* _Task to complete_:
Write out all of the entries exactly as given.

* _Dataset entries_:
---

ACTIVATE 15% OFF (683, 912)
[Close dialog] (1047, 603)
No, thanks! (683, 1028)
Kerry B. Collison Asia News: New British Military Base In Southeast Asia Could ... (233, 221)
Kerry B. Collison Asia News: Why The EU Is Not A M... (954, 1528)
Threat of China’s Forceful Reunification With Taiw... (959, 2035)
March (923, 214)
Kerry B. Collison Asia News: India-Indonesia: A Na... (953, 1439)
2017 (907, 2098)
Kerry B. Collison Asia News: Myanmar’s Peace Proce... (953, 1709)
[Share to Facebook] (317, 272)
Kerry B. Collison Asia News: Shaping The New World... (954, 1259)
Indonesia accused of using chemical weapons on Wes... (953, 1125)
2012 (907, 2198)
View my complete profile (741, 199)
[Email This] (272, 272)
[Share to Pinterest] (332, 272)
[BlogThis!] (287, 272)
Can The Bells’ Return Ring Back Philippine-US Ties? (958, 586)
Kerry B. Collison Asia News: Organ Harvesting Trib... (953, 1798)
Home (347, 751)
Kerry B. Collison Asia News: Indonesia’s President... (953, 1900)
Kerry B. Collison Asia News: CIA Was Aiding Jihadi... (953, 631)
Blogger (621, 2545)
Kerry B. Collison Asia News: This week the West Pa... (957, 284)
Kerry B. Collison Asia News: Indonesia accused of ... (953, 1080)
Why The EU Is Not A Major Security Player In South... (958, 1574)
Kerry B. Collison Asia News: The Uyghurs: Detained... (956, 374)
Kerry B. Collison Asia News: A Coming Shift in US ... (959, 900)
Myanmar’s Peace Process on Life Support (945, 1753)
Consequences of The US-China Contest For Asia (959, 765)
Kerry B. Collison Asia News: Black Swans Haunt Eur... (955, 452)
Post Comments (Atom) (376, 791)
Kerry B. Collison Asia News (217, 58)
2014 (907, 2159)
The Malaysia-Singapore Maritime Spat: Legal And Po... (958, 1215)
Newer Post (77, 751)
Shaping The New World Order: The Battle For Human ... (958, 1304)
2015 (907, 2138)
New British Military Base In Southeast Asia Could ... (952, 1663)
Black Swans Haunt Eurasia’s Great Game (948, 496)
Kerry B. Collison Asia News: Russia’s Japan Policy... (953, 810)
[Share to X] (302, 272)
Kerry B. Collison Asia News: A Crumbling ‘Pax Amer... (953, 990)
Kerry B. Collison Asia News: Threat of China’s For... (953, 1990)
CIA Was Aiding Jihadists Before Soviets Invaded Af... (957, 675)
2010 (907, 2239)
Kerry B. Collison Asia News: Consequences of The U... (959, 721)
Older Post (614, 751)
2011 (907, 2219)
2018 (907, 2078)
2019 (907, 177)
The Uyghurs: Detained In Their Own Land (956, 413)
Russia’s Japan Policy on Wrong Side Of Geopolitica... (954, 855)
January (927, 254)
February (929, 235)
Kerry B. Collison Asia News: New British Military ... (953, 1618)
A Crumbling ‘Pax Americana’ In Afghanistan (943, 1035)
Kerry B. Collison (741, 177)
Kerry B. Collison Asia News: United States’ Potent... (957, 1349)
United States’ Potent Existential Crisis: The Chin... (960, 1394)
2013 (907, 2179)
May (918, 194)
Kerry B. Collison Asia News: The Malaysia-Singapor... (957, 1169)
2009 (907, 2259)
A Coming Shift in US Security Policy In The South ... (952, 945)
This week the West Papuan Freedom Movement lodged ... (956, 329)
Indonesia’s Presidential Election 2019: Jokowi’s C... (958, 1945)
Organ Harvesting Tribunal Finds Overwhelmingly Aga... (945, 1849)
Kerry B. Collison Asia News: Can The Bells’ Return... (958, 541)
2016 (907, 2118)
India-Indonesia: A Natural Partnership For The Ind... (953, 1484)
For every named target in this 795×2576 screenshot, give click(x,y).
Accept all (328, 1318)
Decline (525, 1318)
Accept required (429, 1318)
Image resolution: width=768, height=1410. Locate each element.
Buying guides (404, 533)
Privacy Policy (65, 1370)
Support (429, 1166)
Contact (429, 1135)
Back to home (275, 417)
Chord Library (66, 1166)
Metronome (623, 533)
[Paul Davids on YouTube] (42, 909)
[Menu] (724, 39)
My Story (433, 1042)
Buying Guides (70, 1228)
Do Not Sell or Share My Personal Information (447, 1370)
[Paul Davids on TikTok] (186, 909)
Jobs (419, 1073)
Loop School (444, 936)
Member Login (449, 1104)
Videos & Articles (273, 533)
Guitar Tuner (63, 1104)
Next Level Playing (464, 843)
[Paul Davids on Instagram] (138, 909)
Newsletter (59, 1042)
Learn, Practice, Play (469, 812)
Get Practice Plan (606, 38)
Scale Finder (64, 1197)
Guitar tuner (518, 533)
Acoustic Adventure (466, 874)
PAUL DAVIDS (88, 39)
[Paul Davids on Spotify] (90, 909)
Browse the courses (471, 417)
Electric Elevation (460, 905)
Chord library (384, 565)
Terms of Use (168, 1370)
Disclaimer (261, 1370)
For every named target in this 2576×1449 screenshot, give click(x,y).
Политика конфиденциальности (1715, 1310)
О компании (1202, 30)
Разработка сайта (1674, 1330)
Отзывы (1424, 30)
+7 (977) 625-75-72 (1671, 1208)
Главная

---

* _Your solution_:
ACTIVATE 15% OFF (683, 912)
[Close dialog] (1047, 603)
No, thanks! (683, 1028)
Kerry B. Collison Asia News: New British Military Base In Southeast Asia Could ... (233, 221)
Kerry B. Collison Asia News: Why The EU Is Not A M... (954, 1528)
Threat of China’s Forceful Reunification With Taiw... (959, 2035)
March (923, 214)
Kerry B. Collison Asia News: India-Indonesia: A Na... (953, 1439)
2017 (907, 2098)
Kerry B. Collison Asia News: Myanmar’s Peace Proce... (953, 1709)
[Share to Facebook] (317, 272)
Kerry B. Collison Asia News: Shaping The New World... (954, 1259)
Indonesia accused of using chemical weapons on Wes... (953, 1125)
2012 (907, 2198)
View my complete profile (741, 199)
[Email This] (272, 272)
[Share to Pinterest] (332, 272)
[BlogThis!] (287, 272)
Can The Bells’ Return Ring Back Philippine-US Ties? (958, 586)
Kerry B. Collison Asia News: Organ Harvesting Trib... (953, 1798)
Home (347, 751)
Kerry B. Collison Asia News: Indonesia’s President... (953, 1900)
Kerry B. Collison Asia News: CIA Was Aiding Jihadi... (953, 631)
Blogger (621, 2545)
Kerry B. Collison Asia News: This week the West Pa... (957, 284)
Kerry B. Collison Asia News: Indonesia accused of ... (953, 1080)
Why The EU Is Not A Major Security Player In South... (958, 1574)
Kerry B. Collison Asia News: The Uyghurs: Detained... (956, 374)
Kerry B. Collison Asia News: A Coming Shift in US ... (959, 900)
Myanmar’s Peace Process on Life Support (945, 1753)
Consequences of The US-China Contest For Asia (959, 765)
Kerry B. Collison Asia News: Black Swans Haunt Eur... (955, 452)
Post Comments (Atom) (376, 791)
Kerry B. Collison Asia News (217, 58)
2014 (907, 2159)
The Malaysia-Singapore Maritime Spat: Legal And Po... (958, 1215)
Newer Post (77, 751)
Shaping The New World Order: The Battle For Human ... (958, 1304)
2015 (907, 2138)
New British Military Base In Southeast Asia Could ... (952, 1663)
Black Swans Haunt Eurasia’s Great Game (948, 496)
Kerry B. Collison Asia News: Russia’s Japan Policy... (953, 810)
[Share to X] (302, 272)
Kerry B. Collison Asia News: A Crumbling ‘Pax Amer... (953, 990)
Kerry B. Collison Asia News: Threat of China’s For... (953, 1990)
CIA Was Aiding Jihadists Before Soviets Invaded Af... (957, 675)
2010 (907, 2239)
Kerry B. Collison Asia News: Consequences of The U... (959, 721)
Older Post (614, 751)
2011 (907, 2219)
2018 (907, 2078)
2019 (907, 177)
The Uyghurs: Detained In Their Own Land (956, 413)
Russia’s Japan Policy on Wrong Side Of Geopolitica... (954, 855)
January (927, 254)
February (929, 235)
Kerry B. Collison Asia News: New British Military ... (953, 1618)
A Crumbling ‘Pax Americana’ In Afghanistan (943, 1035)
Kerry B. Collison (741, 177)
Kerry B. Collison Asia News: United States’ Potent... (957, 1349)
United States’ Potent Existential Crisis: The Chin... (960, 1394)
2013 (907, 2179)
May (918, 194)
Kerry B. Collison Asia News: The Malaysia-Singapor... (957, 1169)
2009 (907, 2259)
A Coming Shift in US Security Policy In The South ... (952, 945)
This week the West Papuan Freedom Movement lodged ... (956, 329)
Indonesia’s Presidential Election 2019: Jokowi’s C... (958, 1945)
Organ Harvesting Tribunal Finds Overwhelmingly Aga... (945, 1849)
Kerry B. Collison Asia News: Can The Bells’ Return... (958, 541)
2016 (907, 2118)
India-Indonesia: A Natural Partnership For The Ind... (953, 1484)
For every named target in this 795×2576 screenshot, give click(x,y).
Accept all (328, 1318)
Decline (525, 1318)
Accept required (429, 1318)
Image resolution: width=768, height=1410. Locate each element.
Buying guides (404, 533)
Privacy Policy (65, 1370)
Support (429, 1166)
Contact (429, 1135)
Back to home (275, 417)
Chord Library (66, 1166)
Metronome (623, 533)
[Paul Davids on YouTube] (42, 909)
[Menu] (724, 39)
My Story (433, 1042)
Buying Guides (70, 1228)
Do Not Sell or Share My Personal Information (447, 1370)
[Paul Davids on TikTok] (186, 909)
Jobs (419, 1073)
Loop School (444, 936)
Member Login (449, 1104)
Videos & Articles (273, 533)
Guitar Tuner (63, 1104)
Next Level Playing (464, 843)
[Paul Davids on Instagram] (138, 909)
Newsletter (59, 1042)
Learn, Practice, Play (469, 812)
Get Practice Plan (606, 38)
Scale Finder (64, 1197)
Guitar tuner (518, 533)
Acoustic Adventure (466, 874)
PAUL DAVIDS (88, 39)
[Paul Davids on Spotify] (90, 909)
Browse the courses (471, 417)
Electric Elevation (460, 905)
Chord library (384, 565)
Terms of Use (168, 1370)
Disclaimer (261, 1370)
For every named target in this 2576×1449 screenshot, give click(x,y).
Политика конфиденциальности (1715, 1310)
О компании (1202, 30)
Разработка сайта (1674, 1330)
Отзывы (1424, 30)
+7 (977) 625-75-72 (1671, 1208)
Главная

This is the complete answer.